[Items listed in a dataset]
○ ○ ○ ○ ○ ○ ○

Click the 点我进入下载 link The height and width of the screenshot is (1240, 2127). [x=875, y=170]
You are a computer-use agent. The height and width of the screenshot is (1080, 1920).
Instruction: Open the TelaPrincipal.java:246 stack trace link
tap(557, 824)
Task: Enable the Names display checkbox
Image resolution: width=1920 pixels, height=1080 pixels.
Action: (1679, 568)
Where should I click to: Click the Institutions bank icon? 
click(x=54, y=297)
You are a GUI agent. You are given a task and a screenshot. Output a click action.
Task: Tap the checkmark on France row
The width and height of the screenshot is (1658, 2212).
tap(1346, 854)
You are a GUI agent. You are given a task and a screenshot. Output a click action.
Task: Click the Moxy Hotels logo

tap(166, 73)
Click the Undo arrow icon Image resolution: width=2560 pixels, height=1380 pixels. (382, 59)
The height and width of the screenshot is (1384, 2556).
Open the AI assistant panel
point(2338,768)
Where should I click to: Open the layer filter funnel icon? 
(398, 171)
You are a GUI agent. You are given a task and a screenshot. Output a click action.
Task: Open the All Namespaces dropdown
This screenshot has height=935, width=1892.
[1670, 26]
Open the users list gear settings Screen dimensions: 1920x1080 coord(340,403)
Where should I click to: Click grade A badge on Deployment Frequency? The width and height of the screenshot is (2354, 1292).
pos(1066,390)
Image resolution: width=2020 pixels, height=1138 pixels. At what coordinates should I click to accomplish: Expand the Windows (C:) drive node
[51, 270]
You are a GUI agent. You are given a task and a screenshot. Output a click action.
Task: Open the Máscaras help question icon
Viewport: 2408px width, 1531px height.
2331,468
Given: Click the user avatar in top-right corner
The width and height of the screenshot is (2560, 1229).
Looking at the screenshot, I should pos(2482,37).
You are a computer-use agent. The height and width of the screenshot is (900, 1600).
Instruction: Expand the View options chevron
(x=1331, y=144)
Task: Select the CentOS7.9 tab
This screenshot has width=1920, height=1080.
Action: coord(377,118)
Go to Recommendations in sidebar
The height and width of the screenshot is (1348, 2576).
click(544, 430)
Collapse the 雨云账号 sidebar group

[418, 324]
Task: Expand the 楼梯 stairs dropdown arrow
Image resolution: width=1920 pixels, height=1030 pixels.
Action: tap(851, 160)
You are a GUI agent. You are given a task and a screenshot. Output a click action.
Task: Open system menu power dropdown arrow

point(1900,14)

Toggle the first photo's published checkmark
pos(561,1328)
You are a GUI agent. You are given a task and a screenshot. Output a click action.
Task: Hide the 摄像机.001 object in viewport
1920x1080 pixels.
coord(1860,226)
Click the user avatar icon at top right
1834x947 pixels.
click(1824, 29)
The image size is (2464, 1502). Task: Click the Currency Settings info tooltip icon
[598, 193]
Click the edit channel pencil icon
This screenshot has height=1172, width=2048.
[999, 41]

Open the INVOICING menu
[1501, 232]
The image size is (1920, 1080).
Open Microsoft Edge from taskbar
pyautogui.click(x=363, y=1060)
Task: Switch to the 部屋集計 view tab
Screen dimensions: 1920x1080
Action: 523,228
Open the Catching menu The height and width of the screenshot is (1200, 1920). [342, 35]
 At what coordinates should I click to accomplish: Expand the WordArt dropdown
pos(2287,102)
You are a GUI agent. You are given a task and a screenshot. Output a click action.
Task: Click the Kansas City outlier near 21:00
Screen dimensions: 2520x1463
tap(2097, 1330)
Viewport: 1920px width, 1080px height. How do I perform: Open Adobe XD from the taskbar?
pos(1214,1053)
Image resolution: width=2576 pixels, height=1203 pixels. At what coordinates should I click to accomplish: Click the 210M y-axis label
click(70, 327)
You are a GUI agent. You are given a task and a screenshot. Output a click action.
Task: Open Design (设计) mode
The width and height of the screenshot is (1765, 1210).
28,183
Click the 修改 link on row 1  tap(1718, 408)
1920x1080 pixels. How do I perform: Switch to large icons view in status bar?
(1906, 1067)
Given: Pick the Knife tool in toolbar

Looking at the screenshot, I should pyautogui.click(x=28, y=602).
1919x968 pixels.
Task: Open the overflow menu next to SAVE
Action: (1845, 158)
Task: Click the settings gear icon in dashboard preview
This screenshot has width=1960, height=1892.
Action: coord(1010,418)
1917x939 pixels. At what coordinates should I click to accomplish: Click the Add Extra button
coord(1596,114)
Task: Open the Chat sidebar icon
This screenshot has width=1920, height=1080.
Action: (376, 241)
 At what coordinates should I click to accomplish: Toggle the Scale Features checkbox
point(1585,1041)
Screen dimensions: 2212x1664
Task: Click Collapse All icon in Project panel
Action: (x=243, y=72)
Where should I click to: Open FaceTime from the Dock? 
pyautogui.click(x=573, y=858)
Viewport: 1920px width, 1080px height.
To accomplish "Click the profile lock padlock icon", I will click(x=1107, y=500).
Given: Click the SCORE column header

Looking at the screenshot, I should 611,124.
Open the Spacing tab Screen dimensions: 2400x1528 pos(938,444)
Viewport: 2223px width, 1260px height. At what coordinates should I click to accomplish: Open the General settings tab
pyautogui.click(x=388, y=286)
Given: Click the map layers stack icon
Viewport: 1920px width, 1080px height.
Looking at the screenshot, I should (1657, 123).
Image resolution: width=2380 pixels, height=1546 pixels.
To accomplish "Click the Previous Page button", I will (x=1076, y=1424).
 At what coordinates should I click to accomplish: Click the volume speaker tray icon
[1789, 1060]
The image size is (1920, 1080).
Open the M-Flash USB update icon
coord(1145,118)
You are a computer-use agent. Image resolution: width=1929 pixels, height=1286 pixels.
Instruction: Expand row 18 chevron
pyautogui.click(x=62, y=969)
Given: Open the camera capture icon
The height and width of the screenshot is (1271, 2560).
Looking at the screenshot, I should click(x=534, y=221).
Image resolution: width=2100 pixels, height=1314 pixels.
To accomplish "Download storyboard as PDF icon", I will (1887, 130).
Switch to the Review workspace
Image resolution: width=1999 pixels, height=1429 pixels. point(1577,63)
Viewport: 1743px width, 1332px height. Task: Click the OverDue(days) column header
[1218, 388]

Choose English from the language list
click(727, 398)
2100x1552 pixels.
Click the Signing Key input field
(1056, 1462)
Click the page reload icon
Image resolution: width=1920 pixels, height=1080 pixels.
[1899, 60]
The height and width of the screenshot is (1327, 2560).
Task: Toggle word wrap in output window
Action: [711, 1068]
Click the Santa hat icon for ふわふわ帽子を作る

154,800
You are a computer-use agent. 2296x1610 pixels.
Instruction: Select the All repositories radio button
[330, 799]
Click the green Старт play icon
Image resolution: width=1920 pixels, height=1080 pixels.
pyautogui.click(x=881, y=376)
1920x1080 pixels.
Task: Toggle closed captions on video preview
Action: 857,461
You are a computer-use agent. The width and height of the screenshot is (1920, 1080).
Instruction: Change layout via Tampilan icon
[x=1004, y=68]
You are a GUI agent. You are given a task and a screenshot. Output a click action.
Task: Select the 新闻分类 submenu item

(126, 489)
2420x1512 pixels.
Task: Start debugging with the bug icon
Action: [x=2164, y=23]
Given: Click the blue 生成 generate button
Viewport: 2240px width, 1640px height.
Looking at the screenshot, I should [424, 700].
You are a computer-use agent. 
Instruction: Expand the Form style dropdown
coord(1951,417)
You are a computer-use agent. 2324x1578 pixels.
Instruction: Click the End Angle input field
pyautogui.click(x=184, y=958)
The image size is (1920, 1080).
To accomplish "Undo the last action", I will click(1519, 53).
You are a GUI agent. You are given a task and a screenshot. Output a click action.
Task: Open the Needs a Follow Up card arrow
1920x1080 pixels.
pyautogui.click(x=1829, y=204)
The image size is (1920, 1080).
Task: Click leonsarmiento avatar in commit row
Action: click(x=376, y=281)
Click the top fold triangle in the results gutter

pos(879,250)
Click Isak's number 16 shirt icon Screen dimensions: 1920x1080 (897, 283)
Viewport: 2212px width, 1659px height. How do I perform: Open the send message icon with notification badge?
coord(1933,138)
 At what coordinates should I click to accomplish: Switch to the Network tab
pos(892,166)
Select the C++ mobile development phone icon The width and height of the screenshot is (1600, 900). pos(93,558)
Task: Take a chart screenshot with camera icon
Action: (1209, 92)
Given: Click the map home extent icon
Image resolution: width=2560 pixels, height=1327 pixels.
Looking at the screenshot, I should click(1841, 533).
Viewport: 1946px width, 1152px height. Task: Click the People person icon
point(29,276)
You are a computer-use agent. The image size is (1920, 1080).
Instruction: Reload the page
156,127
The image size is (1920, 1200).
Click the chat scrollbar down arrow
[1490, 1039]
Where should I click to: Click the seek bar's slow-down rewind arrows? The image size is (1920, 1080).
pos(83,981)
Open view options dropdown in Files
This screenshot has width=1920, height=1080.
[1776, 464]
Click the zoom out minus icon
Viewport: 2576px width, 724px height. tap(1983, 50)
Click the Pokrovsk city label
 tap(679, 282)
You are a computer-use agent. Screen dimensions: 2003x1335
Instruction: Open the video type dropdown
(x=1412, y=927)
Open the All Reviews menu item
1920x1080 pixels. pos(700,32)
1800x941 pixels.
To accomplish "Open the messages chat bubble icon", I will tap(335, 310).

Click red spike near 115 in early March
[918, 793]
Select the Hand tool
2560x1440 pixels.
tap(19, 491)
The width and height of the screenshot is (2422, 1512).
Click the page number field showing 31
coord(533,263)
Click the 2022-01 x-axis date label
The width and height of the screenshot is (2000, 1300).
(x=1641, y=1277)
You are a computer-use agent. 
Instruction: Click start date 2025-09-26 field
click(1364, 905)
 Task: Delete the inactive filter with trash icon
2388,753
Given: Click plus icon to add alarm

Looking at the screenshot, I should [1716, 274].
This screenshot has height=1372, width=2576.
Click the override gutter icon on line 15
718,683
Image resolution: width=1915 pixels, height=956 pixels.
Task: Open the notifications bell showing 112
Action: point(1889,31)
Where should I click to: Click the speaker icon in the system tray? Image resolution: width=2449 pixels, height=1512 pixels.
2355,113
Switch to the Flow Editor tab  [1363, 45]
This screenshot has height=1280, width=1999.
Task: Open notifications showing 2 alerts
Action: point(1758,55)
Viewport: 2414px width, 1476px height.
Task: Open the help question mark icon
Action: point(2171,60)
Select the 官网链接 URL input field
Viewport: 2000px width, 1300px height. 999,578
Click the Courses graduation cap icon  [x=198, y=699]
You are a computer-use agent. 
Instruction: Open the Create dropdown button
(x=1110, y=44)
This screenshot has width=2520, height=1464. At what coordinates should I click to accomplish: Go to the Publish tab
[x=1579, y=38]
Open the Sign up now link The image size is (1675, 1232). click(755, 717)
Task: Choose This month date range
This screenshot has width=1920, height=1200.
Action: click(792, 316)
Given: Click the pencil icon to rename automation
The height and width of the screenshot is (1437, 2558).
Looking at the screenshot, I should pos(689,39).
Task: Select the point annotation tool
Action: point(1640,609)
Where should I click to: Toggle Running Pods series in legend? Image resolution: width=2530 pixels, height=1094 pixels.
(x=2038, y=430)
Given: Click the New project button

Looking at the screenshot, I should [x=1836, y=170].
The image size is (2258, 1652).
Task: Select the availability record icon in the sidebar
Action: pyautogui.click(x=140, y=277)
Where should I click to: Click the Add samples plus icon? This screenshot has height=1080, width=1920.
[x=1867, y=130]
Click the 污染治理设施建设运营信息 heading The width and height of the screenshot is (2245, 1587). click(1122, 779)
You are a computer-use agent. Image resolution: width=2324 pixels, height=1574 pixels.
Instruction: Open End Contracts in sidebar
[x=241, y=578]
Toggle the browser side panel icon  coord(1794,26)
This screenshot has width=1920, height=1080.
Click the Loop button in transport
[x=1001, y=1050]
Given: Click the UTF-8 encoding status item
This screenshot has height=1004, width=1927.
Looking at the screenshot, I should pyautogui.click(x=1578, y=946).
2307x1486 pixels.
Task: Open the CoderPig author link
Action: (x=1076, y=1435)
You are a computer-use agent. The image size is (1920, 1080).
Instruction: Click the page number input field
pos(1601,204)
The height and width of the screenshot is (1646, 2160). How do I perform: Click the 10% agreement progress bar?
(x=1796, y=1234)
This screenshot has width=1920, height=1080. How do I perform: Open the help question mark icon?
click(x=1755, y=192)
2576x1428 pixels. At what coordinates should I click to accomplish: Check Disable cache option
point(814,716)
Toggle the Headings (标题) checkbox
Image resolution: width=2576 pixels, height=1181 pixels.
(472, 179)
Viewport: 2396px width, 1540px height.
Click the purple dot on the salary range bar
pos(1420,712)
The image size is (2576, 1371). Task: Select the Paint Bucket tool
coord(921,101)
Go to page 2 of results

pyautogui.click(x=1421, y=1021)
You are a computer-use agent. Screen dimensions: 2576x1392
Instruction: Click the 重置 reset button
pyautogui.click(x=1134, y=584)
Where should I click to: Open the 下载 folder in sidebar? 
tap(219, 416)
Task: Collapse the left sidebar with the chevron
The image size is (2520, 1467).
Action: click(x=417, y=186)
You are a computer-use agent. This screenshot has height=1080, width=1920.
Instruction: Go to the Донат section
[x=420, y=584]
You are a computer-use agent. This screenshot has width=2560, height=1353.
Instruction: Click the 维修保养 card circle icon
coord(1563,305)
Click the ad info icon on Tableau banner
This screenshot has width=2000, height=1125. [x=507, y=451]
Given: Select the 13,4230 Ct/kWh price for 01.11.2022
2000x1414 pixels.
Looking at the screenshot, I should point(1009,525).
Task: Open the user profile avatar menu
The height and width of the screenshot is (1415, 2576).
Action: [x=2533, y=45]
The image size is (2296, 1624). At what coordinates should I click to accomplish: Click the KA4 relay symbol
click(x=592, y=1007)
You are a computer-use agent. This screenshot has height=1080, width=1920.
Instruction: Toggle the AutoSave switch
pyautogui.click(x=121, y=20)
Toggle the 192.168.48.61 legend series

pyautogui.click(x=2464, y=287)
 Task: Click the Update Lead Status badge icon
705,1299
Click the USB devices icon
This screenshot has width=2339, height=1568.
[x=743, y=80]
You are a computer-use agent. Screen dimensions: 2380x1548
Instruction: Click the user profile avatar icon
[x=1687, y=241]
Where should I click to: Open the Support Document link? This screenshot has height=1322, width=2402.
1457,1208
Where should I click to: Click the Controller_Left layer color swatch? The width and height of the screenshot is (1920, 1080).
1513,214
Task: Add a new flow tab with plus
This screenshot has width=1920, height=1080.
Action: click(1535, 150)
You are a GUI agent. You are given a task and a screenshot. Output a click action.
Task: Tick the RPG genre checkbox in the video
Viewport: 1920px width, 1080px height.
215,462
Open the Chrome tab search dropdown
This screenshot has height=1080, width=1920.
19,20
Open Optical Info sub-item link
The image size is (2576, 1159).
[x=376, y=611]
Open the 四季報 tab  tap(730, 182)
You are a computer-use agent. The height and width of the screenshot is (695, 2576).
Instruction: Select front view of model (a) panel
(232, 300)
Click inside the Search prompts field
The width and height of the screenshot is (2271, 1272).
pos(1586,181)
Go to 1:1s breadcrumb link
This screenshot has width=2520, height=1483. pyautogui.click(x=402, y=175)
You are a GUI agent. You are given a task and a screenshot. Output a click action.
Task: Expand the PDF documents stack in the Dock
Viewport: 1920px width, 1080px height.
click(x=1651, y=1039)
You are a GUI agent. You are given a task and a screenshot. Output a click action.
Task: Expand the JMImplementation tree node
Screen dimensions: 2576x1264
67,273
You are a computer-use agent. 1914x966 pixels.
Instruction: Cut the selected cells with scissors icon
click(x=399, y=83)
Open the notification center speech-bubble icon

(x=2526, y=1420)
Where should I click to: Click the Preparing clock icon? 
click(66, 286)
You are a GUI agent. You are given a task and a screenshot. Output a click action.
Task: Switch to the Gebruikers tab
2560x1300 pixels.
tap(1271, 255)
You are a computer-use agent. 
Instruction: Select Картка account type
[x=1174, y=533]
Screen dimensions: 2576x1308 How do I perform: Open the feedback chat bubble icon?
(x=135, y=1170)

○ ○ ○ ○ ○ ○ ○

What is needed
Going through the entries above, show each line that contains "Undo".

Completed task
Click the Undo arrow icon Image resolution: width=2560 pixels, height=1380 pixels. (382, 59)
To accomplish "Undo the last action", I will click(1519, 53).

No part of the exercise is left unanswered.